In Texas cattle country, Charles Lancaster planted crops on his 600-acre ranch where the soil allowed, growing oats and occasionally milo near the banks of Lucy Creek. Big green clumps of a hearty-looking grass, however, kept edging into his fields.
“We didn’t know what it was,” he says. “It was on the creek bank but it spread back into the field pretty quick. I fought it all of the time. That’s what caught my eye.”
During the next 13 years, that grass kept the attention of Lancaster, 83, who turned an interest in a mostly ignored native Texas grass into a seed business responsible for creating plots from Texas to North Carolina.
Known as Eastern gamagrass, the plant rarely appeared in large natural stands, according to a University of Missouri Extension report from 1999, about the time the grass caught Lancaster’s eye.
Early settlers considered the grass a high-quality forage crop, but grazing by livestock and the planting of grain crops made it scarce. The grass was considered to have the potential to provide high-quality forage throughout the summer grazing season and to provide a substitute for corn silage.
Meanwhile, Lancaster remained curious and a chance conversation gave him a hint that his ranch might have a stand of a plant nicknamed “the ice cream of grasses” for its appeal to grazing animals.
“I was talking to the soil conservation people, because I’ve always been interested in grasses. One of the boys in the office had a picture of this Eastern gamagrass from up in the Midwest somewhere. He says, ‘Boy wouldn’t you like to have 40 or 50 acres of that on your place?’ and I told him that I thought I did have some.”
Lancaster decided to experiment, moving one plant from the creek bank to a garden on the ranch. “It transplants really well, like an onion or a tomato plant,” he says. “I love to garden and we pulled that one plant apart and planted four plants from it. We covered them up with dirt, watered ‘em, and they just took off. They never did wilt. It was just real easy.”
From the one transplant, 180 acres of Eastern gamagrass now grows on Lancaster’s ranch. “My wife and I spent many, many days pulling weeds,” he says. “We didn’t have anyone telling us what to do, because no one else had it growing in Texas. But, we kept it going and it just ballooned on us.”
Hearty, drought-tolerant, and rich in protein, the plant drew attention, particularly since it does not require as much fertilizer as some other crops. Other ranchers and farmers dropped by the ranch about 70 miles northwest of Austin to see the grass during organized “field days.”

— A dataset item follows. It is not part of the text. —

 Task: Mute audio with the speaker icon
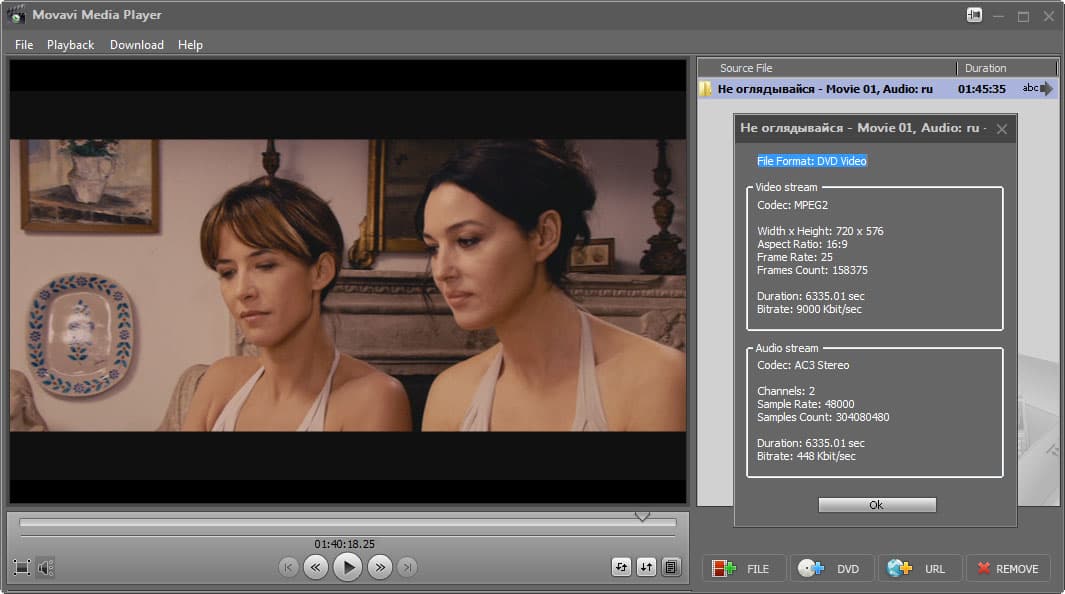(46, 568)
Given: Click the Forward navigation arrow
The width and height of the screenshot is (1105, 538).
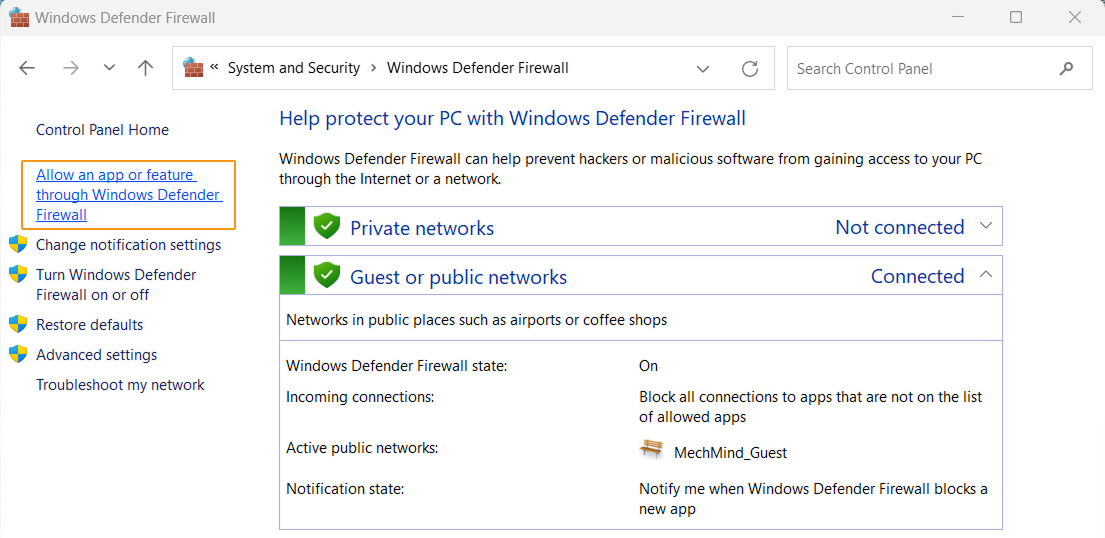Looking at the screenshot, I should click(70, 68).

“It does not have to be in wet soil at all, but it does real well in wet places, even standing water,” says Lancaster, noting that Texas was weathering a summer of withering drought. “It also does very well in dry conditions. It’s the only grass in this part of the state that’s green right now, because it’s got the deepest root system of any native grasses that we have.”
HARVESTING THE SEED
Lancaster took the next step, deciding to harvest grass seed. The grass produces seed-bearing stems beginning in July and lasting for less than two months. Harvesting with a combine begins the process. Afterward, the grass is moved to drying trailers, and when dry it goes back through the combine, Lancaster says. Then, repeated trips through a seed cleaner produce large marketable seeds.
The gamagrass does have a high-percentage of dormant seeds that might not sprout immediately. “That is a drawback, because some of the seeds won’t come up the first year, but within two years you can usually get it where it’s just perfect,” Lancaster says.

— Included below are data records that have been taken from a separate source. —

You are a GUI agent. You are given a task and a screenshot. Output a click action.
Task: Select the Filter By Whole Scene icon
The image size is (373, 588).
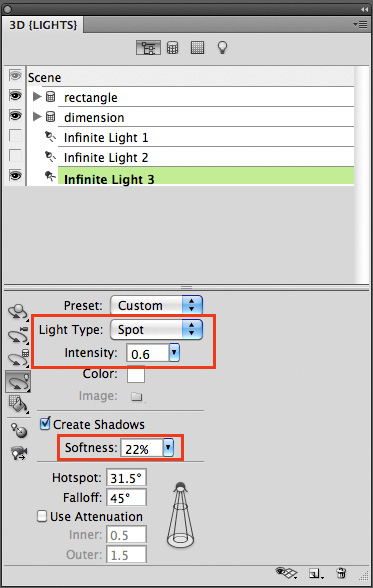pos(148,48)
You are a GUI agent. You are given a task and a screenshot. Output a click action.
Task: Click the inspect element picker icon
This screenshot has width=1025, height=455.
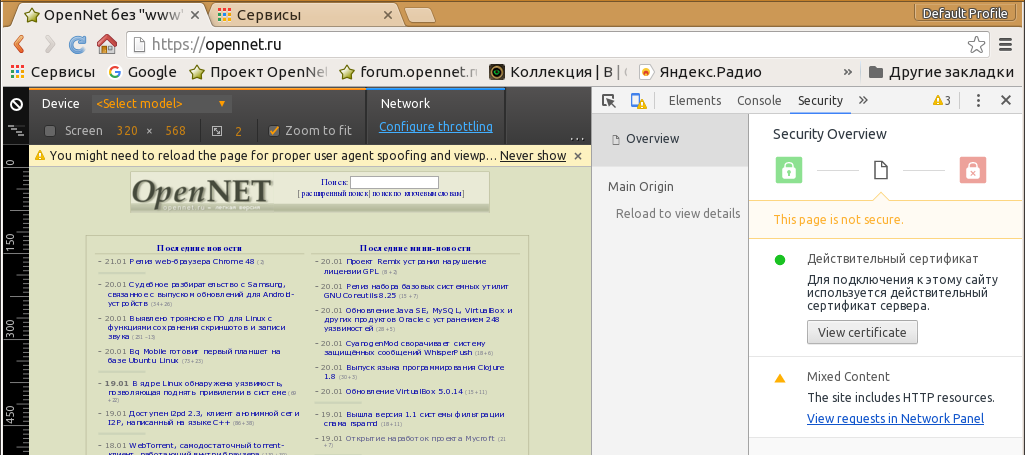(x=608, y=101)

The key is a well-prepared, weed-free seed bed, and farmers tend to evaluate the best approach to preparing the soil based on their own land’s unique requirement, Lancaster says. Beginning a year in advance of planting gamagrass is important, allowing time to kill all weeds as they appear in each season. Because the grass is a cousin to corn, corn-safe herbicides typically work fine for gamagrass, Lancaster says.

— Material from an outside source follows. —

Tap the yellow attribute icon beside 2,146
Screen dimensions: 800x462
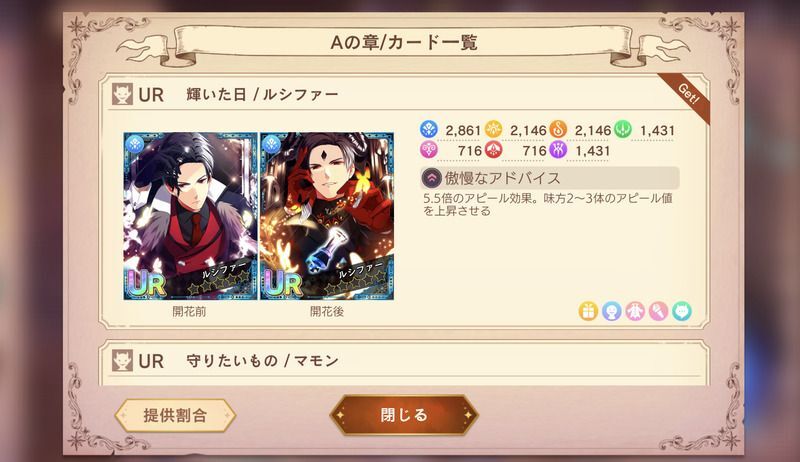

There is no secret to collecting and processing the seed, but it is time consuming and few others go to the trouble, Lancaster says. Anyone interested in planting Lancaster’s gamagrass can buy seed from him at $14 pure-live-seed pound.
With a commercial product available, Lancaster took the next step. He applied for, and eventually won, a listing under the Plant Variety Protection Act for the seeds from the variety of gamagrass on his farm. For 20 years, no one else can sell the exact same seed as he does. “It’s like getting a patent on it,” he says.
The seed is known as Texas Sue, named after Lancaster’s wife, who gets noticed when the couple visits Texas agriculture expos.
“Someone usually comes up and asks her if she’s Texas Sue,” Lancaster says. “It’s the only grass in Texas named after a woman.”
Georgia writer Noble Sprayberry is a frequent contributor to Out Here.